Stored data entries:
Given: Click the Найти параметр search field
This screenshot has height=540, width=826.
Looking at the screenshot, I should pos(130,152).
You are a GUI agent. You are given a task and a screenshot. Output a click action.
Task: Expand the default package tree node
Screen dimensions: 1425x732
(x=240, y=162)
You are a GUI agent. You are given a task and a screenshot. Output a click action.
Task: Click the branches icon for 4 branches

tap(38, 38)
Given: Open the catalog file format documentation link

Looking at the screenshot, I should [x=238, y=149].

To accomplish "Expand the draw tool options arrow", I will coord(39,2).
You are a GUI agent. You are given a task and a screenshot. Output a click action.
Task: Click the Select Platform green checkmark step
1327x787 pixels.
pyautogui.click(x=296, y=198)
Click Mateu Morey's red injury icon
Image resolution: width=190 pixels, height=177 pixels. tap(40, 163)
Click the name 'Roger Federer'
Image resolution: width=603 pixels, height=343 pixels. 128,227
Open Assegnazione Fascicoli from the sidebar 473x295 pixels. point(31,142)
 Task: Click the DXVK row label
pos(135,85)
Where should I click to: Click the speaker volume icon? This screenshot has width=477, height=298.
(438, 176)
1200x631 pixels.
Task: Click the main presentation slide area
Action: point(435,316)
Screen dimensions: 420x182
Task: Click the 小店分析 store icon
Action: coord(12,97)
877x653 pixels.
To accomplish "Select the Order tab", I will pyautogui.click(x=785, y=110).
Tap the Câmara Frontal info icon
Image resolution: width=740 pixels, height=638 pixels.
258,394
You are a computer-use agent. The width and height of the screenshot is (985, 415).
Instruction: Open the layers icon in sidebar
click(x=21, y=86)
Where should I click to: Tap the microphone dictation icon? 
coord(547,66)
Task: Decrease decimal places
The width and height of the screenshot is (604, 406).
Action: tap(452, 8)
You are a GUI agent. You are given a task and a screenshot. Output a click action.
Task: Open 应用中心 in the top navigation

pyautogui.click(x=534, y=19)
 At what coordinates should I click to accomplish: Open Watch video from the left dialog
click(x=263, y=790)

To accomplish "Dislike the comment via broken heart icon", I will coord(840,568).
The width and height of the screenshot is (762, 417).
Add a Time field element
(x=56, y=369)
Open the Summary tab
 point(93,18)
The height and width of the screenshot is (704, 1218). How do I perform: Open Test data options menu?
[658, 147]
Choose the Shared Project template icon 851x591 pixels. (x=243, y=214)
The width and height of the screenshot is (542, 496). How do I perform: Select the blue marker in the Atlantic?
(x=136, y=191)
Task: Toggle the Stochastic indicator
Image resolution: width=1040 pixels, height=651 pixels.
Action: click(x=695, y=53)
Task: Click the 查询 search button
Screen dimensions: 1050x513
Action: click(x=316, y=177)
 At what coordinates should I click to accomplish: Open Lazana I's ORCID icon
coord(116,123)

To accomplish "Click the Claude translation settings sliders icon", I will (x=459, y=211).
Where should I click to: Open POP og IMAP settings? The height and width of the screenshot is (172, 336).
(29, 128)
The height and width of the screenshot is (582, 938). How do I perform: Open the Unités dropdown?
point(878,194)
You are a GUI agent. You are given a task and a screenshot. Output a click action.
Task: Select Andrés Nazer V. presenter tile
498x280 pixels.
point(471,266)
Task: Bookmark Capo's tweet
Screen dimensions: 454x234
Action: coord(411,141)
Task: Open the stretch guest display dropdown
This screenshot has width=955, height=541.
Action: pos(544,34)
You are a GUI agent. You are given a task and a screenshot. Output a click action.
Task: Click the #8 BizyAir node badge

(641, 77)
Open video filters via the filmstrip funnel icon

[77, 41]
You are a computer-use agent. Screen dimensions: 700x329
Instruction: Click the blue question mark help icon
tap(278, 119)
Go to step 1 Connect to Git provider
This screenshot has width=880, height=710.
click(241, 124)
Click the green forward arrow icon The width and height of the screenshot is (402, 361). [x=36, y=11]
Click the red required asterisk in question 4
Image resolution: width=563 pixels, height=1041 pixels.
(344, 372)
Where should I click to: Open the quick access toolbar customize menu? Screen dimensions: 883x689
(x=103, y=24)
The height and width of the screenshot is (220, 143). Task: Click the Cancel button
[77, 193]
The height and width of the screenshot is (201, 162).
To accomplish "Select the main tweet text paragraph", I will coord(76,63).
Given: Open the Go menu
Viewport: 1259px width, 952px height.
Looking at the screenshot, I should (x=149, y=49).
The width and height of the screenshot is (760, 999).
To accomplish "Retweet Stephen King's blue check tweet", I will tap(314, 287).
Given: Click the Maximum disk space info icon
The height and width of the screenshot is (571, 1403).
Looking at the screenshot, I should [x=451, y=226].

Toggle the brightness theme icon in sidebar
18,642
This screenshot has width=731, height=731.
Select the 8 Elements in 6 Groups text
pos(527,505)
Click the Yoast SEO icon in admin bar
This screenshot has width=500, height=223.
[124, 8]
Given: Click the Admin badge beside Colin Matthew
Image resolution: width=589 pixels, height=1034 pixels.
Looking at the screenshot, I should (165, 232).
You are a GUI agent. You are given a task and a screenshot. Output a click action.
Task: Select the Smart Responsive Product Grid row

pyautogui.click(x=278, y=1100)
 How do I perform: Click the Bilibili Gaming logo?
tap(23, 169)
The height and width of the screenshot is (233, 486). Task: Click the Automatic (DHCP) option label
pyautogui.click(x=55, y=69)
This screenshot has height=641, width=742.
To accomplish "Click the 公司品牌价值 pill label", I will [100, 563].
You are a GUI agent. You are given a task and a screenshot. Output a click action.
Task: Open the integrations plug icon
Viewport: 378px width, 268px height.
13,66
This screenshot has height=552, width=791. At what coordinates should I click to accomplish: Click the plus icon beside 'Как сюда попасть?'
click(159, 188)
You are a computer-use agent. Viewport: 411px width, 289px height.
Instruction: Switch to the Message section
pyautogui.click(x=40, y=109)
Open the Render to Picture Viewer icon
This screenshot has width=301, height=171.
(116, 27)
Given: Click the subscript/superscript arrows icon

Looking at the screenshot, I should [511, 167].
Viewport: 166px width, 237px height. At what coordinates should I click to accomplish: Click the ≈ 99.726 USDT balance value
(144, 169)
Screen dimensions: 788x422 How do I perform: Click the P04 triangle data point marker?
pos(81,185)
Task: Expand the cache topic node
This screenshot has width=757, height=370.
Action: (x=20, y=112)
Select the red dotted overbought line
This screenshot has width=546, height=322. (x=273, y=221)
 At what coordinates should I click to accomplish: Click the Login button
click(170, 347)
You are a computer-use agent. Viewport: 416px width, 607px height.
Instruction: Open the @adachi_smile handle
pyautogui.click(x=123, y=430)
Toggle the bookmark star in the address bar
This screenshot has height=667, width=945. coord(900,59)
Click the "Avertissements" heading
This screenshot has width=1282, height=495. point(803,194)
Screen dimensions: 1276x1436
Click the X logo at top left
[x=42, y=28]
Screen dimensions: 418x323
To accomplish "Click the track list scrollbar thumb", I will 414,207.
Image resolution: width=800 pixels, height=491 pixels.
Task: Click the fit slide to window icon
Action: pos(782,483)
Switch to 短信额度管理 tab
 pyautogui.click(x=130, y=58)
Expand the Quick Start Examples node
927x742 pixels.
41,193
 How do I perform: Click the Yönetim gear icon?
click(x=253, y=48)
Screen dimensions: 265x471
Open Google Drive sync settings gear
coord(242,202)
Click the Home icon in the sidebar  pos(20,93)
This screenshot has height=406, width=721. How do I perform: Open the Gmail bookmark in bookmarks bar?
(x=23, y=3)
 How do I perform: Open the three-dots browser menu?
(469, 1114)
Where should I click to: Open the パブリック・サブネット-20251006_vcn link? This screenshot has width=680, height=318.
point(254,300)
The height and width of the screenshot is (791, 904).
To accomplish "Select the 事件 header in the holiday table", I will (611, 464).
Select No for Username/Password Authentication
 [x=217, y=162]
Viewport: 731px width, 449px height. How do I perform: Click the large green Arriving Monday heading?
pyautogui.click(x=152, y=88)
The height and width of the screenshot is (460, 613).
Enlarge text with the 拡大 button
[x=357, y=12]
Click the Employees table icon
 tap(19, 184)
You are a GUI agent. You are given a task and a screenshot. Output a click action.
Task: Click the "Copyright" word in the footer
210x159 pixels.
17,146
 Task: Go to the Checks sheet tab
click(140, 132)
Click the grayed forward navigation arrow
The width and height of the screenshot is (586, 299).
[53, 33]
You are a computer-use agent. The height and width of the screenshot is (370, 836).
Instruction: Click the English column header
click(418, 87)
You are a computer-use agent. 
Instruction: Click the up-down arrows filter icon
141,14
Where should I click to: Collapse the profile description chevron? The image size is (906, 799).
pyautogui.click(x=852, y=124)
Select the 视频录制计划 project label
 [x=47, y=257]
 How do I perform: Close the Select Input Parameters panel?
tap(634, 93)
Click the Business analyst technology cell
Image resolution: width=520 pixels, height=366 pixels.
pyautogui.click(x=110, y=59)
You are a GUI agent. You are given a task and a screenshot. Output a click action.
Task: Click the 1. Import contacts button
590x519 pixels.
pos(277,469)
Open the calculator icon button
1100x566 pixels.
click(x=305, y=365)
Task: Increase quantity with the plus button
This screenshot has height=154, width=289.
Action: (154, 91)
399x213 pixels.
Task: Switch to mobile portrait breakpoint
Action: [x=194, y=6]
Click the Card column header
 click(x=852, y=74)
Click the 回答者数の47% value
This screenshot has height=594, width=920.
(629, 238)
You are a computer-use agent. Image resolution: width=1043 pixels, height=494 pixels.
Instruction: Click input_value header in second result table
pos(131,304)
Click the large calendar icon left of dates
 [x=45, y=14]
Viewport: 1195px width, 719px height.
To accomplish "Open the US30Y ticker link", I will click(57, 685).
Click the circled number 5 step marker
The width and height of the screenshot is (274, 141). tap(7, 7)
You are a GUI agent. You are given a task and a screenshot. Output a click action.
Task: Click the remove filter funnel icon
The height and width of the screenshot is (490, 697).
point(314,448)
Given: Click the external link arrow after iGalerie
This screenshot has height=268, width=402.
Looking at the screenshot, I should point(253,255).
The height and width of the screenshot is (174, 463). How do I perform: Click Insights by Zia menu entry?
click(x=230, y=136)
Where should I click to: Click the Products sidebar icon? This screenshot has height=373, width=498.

> _Task goal_
The answer consists of the line holding "Instruction: Click the up-down" and every line after it up to the end of the records, word for word.

> _Exercise solution_
Instruction: Click the up-down arrows filter icon
141,14
Where should I click to: Collapse the profile description chevron? The image size is (906, 799).
pyautogui.click(x=852, y=124)
Select the 视频录制计划 project label
 [x=47, y=257]
 How do I perform: Close the Select Input Parameters panel?
tap(634, 93)
Click the Business analyst technology cell
Image resolution: width=520 pixels, height=366 pixels.
pyautogui.click(x=110, y=59)
You are a GUI agent. You are given a task and a screenshot. Output a click action.
Task: Click the 1. Import contacts button
590x519 pixels.
pos(277,469)
Open the calculator icon button
1100x566 pixels.
click(x=305, y=365)
Task: Increase quantity with the plus button
This screenshot has height=154, width=289.
Action: (154, 91)
399x213 pixels.
Task: Switch to mobile portrait breakpoint
Action: [x=194, y=6]
Click the Card column header
 click(x=852, y=74)
Click the 回答者数の47% value
This screenshot has height=594, width=920.
(629, 238)
You are a computer-use agent. Image resolution: width=1043 pixels, height=494 pixels.
Instruction: Click input_value header in second result table
pos(131,304)
Click the large calendar icon left of dates
 [x=45, y=14]
Viewport: 1195px width, 719px height.
To accomplish "Open the US30Y ticker link", I will click(57, 685).
Click the circled number 5 step marker
The width and height of the screenshot is (274, 141). tap(7, 7)
You are a GUI agent. You are given a task and a screenshot. Output a click action.
Task: Click the remove filter funnel icon
The height and width of the screenshot is (490, 697).
point(314,448)
Given: Click the external link arrow after iGalerie
This screenshot has height=268, width=402.
Looking at the screenshot, I should point(253,255).
The height and width of the screenshot is (174, 463). How do I perform: Click Insights by Zia menu entry?
click(x=230, y=136)
Where should I click to: Click the Products sidebar icon? This screenshot has height=373, width=498.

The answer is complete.